E um fator chamou a atenção: o isolamento na penitenciária federal no Paraná de Jackson Peixoto Rodrigues, o Nego Jackson, em fevereiro, e o de José Dalvani Nunes Rodrigues, o Minhoca, na prisão federal de Mato Grosso, em março, coincidiram com a redução de homicídios em Porto Alegre. Líderes de facções criminosas – refugiados no Paraguai, onde foram presos –, os dois são acusados de comandar dezenas de assassinatos na Capital.
Ainda em março, foi reforçado o patrulhamento na Grande Porto Alegre com 350 PMs vindos do Interior, acrescido de duas centenas de agentes da Força Nacional.
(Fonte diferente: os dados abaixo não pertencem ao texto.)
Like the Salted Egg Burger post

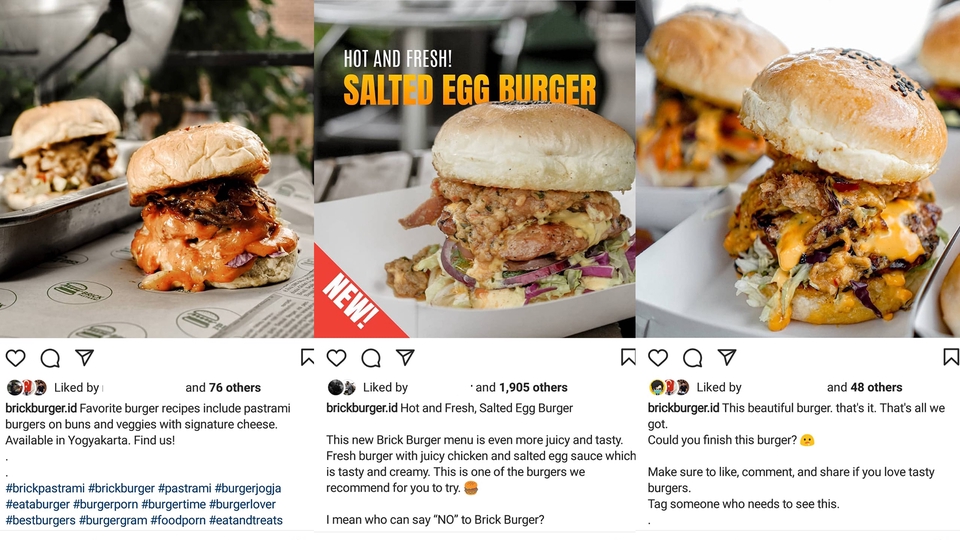point(336,358)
O passo seguinte foi buscar apoio de outras instituições ao plano de transferir líderes de facções para penitenciária federais e "cortar a cabeça pensante" dos crimes nas ruas. Em Porto Alegre, Schirmer se reuniu com a direção do Ministério Público, com a presidência do Tribunal de Justiça e teve três encontros com generais do Comando Militar do Sul.
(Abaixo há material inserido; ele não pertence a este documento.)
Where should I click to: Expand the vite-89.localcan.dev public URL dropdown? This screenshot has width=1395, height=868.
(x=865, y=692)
Em Brasília, o secretário foi ao gabinete do ministro da Justiça, Osmar Serraglio. Responsável pela Departamento Penitenciário Nacional (Depen), Serraglio era figura importante para que o projeto se concretizasse com aval da Justiça Federal, que decide sobre transferências para prisões da União.
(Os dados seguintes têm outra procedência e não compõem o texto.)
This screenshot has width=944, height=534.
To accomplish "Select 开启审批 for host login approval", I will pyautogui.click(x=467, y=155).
Em junho, o sinal verde do Ministério da Justiça
A queda de Serraglio, no final de maio, e a chegada do novo ministro da Justiça, Torquato Jardim, fez Schirmer retomar o assunto em junho, quando recebeu o sinal verde para as transferências. O objetivo da SSP era remover 46 apenados, mas 19 nomes foram vetados, uma parte por juízes gaúchos e outra por magistrados federais.
– O ideal seria transferir 200 criminosos, mas esses 27 dão mostra das nossas intenções – afirmou Schirmer em entrevista coletiva, na qual o governo do Estado e autoridades comemoraram a ofensiva como "marco do enfrentamento ao crime". O chefe do Executivo, (governador) José Ivo Sartori, saudou a integração com 19 instituições – entre forças estaduais, federais e de Porto Alegre – e disse que ela representa uma conquista nacional.
– Este trabalho deve ser contínuo e permanente. Esse será um final de semana diferente para os gaúchos – enfatizou Sartori.
A ação teve início na madrugada de quinta-feira, quando a Superintendência dos Serviços Penitenciários (Susepe) concentrou os 27 presos na Penitenciária de Alta Segurança de Charqueadas (Pasc). A maioria dos transferidos estava detida no Presídio Central de Porto Alegre e na Pasc. Antes de serem levados em camburões para a Base Aérea de Canoas, todos baixaram a cabeça e, em fila indiana, dirigiram-se às viaturas.
No meio da manhã de sexta-feira, o grupo embarcou em dois aviões da Aeronáutica com destino às penitenciárias federais de Porto Velho (RO), Mossoró (RN), e Campo Grande (MS), sendo nove presos para cada. A remoção de Charqueadas até Canoas, mobilizou PMs do patrulhamento ostensivo, bombeiros e policiais rodoviários federais. Foram bloqueados trechos da BR-290 e da RS-401 para permitir a passagem do comboio, gerando congestionamentos nas rodovias.
Os presos escolhidos para deixar o Estado comandavam o tráfico de drogas, ordenavam execuções, assaltos a banco, roubos de carro, entre outros crimes de dentro do sistema prisional. Por serem os líderes das maiores facções gaúchas e manterem contato com seus subordinados nas ruas, há receio de que essas transferências causem uma onda de violência no Estado. Questionado sobre o assunto, Schirmer ressaltou:
– Estamos atentos, preparados para tudo, para o que der e vier.
O secretário ainda destacou que a chegada às ruas do Estado de 1.018 novos PMs neste mês, além do anúncio de concurso para 6,1 mil servidores, não são por acaso.